La Corte di Appello di Napoli, in parziale riforma di una sentenza emessa dal Tribunale locale, dichiarava non doversi procedere nei confronti degli imputati per i reati di truffa, usura continuata, assolvendoli da quello di estorsione continuata perché il fatto non sussiste, confermando nel resto la sentenza e condannandoli anche al pagamento delle spese a favore delle parti civili.
Ciò posto, avverso questa decisione proponevano ricorso per Cassazione gli accusati i quali, con un unico motivo, deducevano violazione di legge ai sensi dell’art. 606, comma 1, lett. b) cod. proc. pen. in relazione agli artt. 578, comma 1 e 538 cod. proc. pen..

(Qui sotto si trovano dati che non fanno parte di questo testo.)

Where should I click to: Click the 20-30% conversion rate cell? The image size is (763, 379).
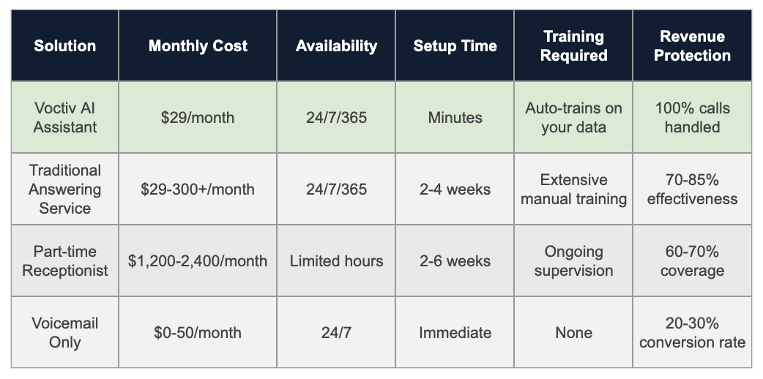click(x=692, y=332)
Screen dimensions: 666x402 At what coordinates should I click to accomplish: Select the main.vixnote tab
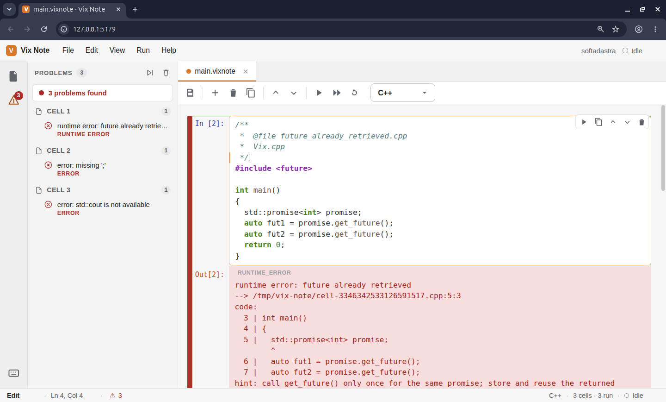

Come la Cassazione ha affrontato tale questione giuridica
Il Supremo Consesso riteneva il ricorso suesposto fondato.
In particolare, tra le argomentazioni che inducevano la Suprema Corte ad addivenire a siffatto esito decisorio, era richiamato quell’orientamento nomofilattico secondo il quale, in tema di decisione sugli effetti civili ex art. 578, comma 1, cod. proc. pen., il giudice di appello che, nel pronunciare declaratoria di estinzione per prescrizione del reato, pervenga alla conclusione – sia sulla base della semplice “constatazione” di un errore nel quale il giudice di prime cure sia incorso, sia per effetto di “valutazioni” difformi – che la causa estintiva è maturata prima della sentenza di primo grado, deve revocare le statuizioni civili in essa contenute (Sez. U, n. 39614 del 28/04/2022).
I risvolti applicativi
In tema di effetti civili ex art. 578, comma 1, c.p.p., il giudice di appello che, nell’estinguere il reato per prescrizione, accerti che la causa estintiva sia maturata prima della sentenza di primo grado, sia per semplice constatazione di errore del giudice di prime cure sia per valutazioni difformi, è tenuto a revocare le statuizioni civili contenute nella sentenza originaria.
[1]Ai sensi del quale: “Quando nei confronti dell’imputato è stata pronunciata condanna, anche generica, alle restituzioni o al risarcimento dei danni cagionati dal reato, a favore della parte civile, il giudice di appello e la corte di cassazione, nel dichiarare il reato estinto per amnistia o per prescrizione, decidono sull’impugnazione ai soli effetti delle disposizioni e dei capi della sentenza che concernono gli interessi civili”.